Merkel: "Schrei nach Menschlichkeit"

Im Namen von Bundeskanzlerin Angela Merkel gratulierte ihr Sprecher Steffen Seibert den beiden "großartigen Preisträgern". Nadja Murat und Denis Mukwege stünden für einen "Schrei nach Menschlichkeit", die Bundesregierung habe große Hochachtung vor der Arbeit der zwei Ausgezeichneten.

Schwere Entscheidung

Experten hatten sich im Vorfeld schwer getan, einen Nobelpreisträger vorherzusagen. Kurz vor der Bekanntgabe waren die Namen von Mukwege und Murad aber immer höher gehandelt worden - auch als Würdigung für die #MeToo-Bewegung gegen sexuelle Belästigung. Die Osloer Jury hatte sich unter 331 Anwärtern entscheiden müssen - 216 Personen und 115 Organisationen waren für den Preis vorgeschlagen. Nur wenige Nominierungen waren im Vorhinein bekannt.
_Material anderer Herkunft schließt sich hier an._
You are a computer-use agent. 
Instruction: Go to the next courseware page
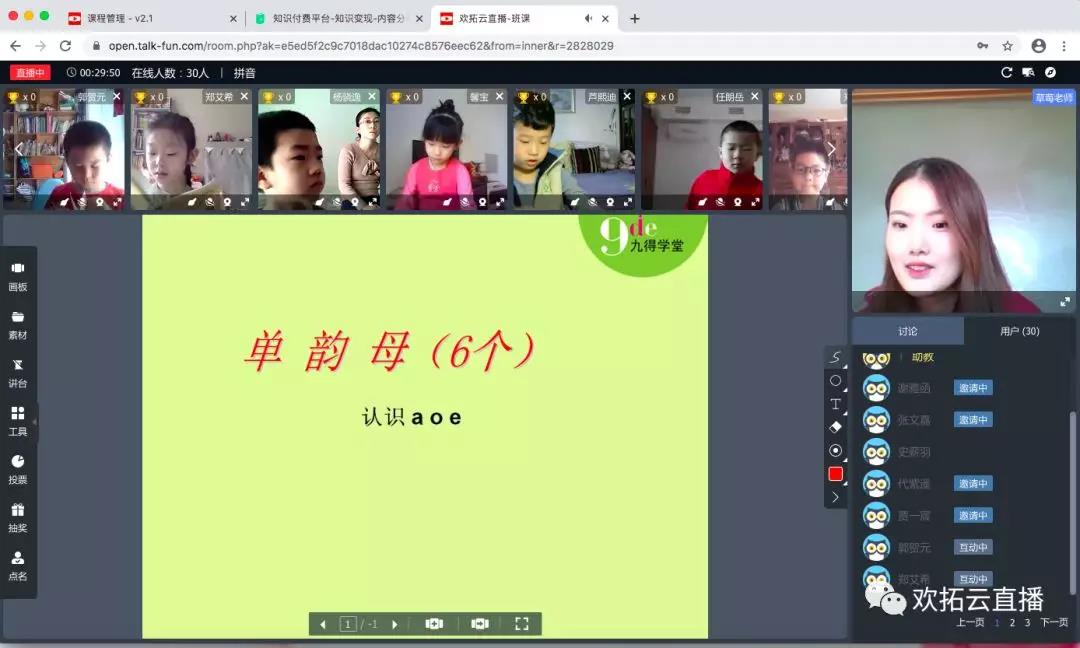pyautogui.click(x=395, y=623)
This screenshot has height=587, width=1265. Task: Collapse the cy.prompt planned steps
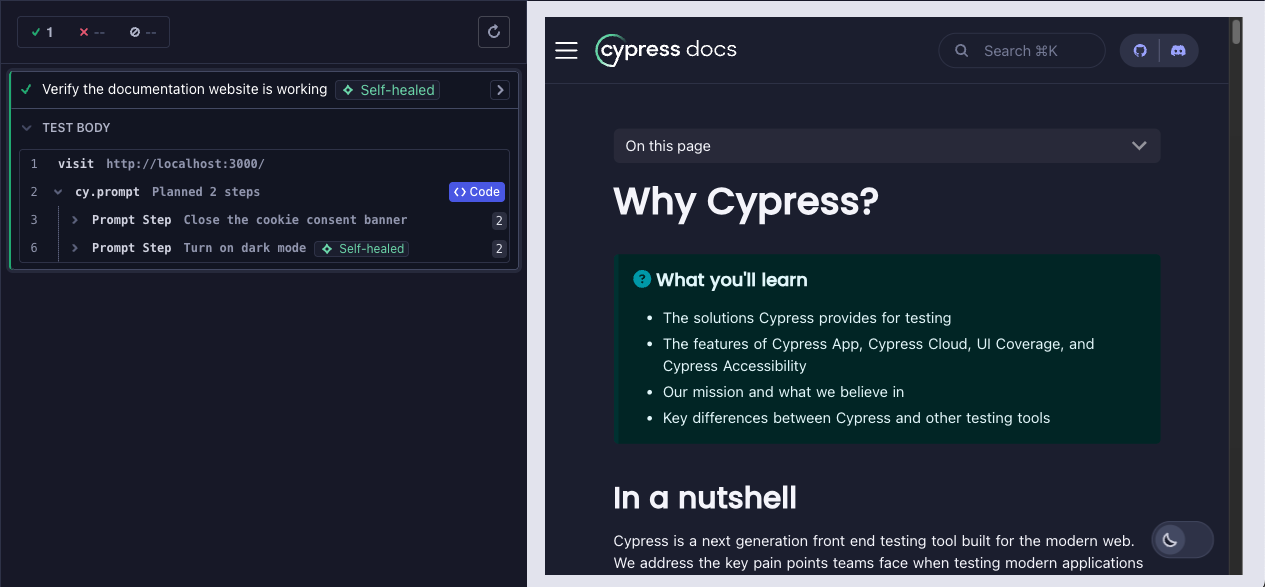point(58,192)
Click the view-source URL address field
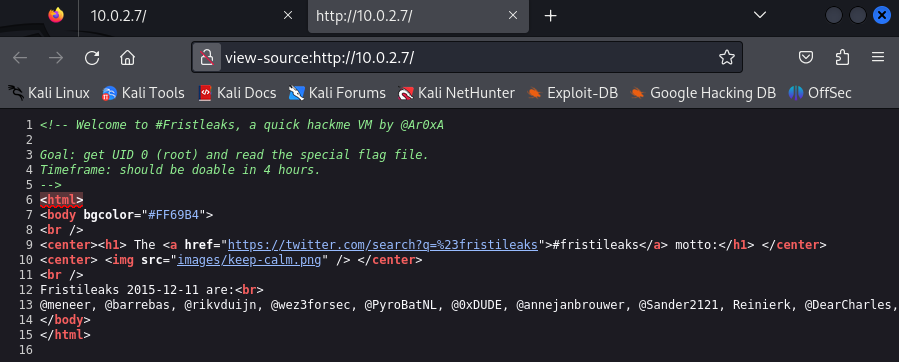Image resolution: width=899 pixels, height=362 pixels. click(x=467, y=57)
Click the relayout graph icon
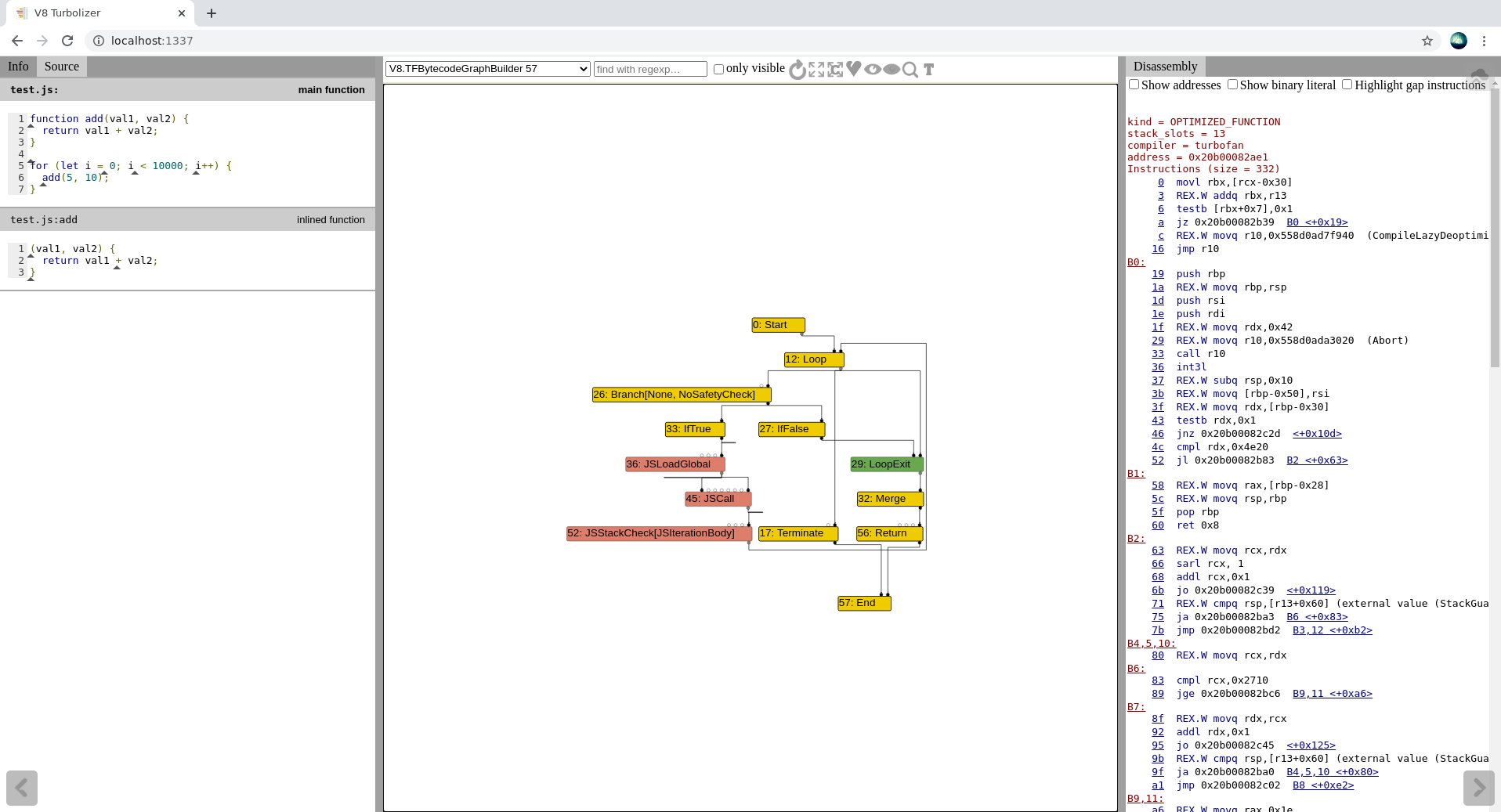Screen dimensions: 1501x812 (798, 70)
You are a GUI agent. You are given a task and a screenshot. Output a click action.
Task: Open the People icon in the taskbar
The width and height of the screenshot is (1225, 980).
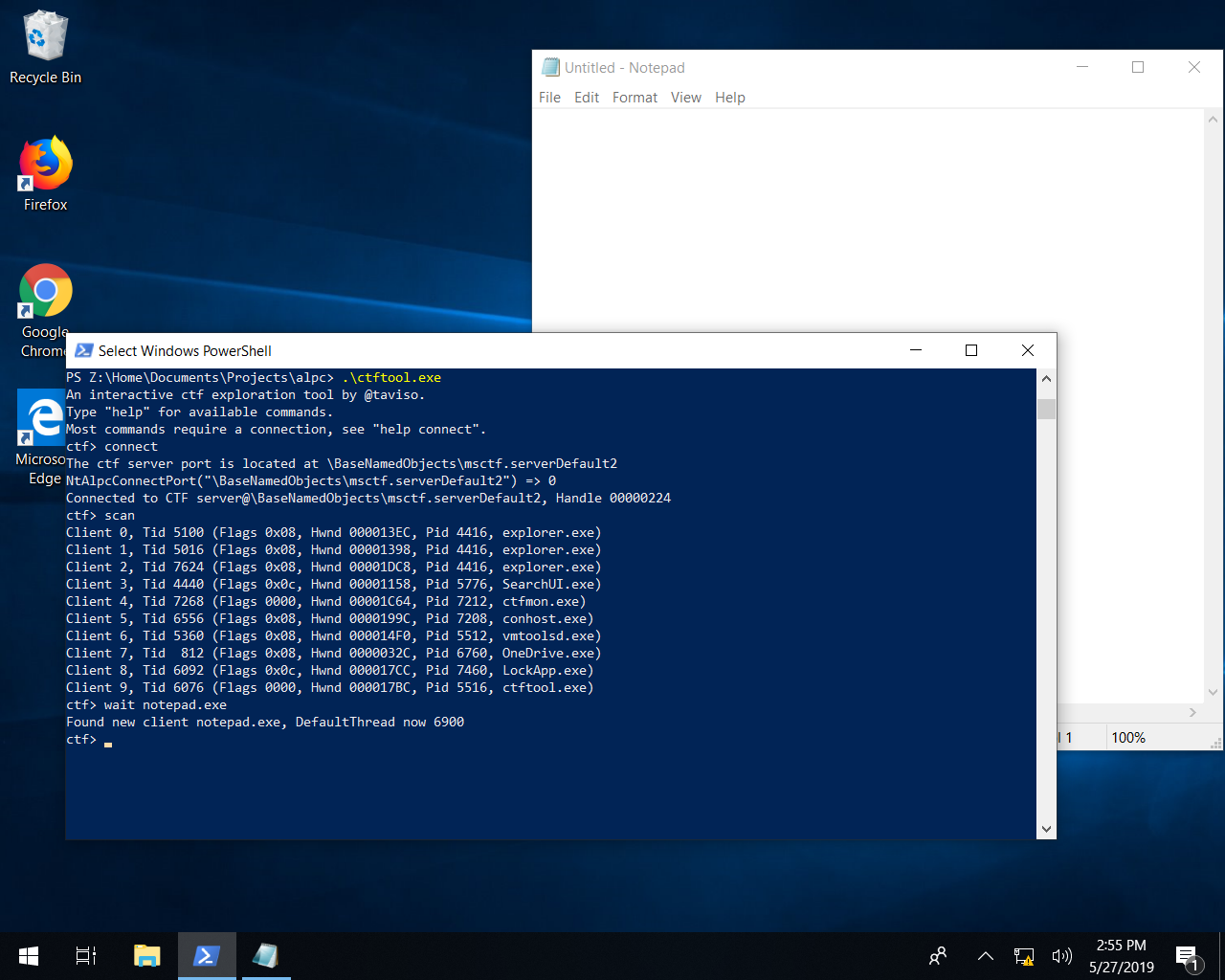938,956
Anders als die Nobelpreise für Medizin, Physik, Chemie und normalerweise auch Literatur wird der Friedensnobelpreis nicht in Stockholm, sondern in der norwegischen Hauptstadt Oslo verliehen. Warum Nobel dies damals entschied, ist nicht bekannt. In seinem Testament legte der Dynamit-Erfinder fest, die Auszeichnung solle an denjenigen gehen, der "am meisten oder besten für die Verbrüderung der Völker und die Abschaffung oder Verkleinerung stehender Armeen" gewirkt hat.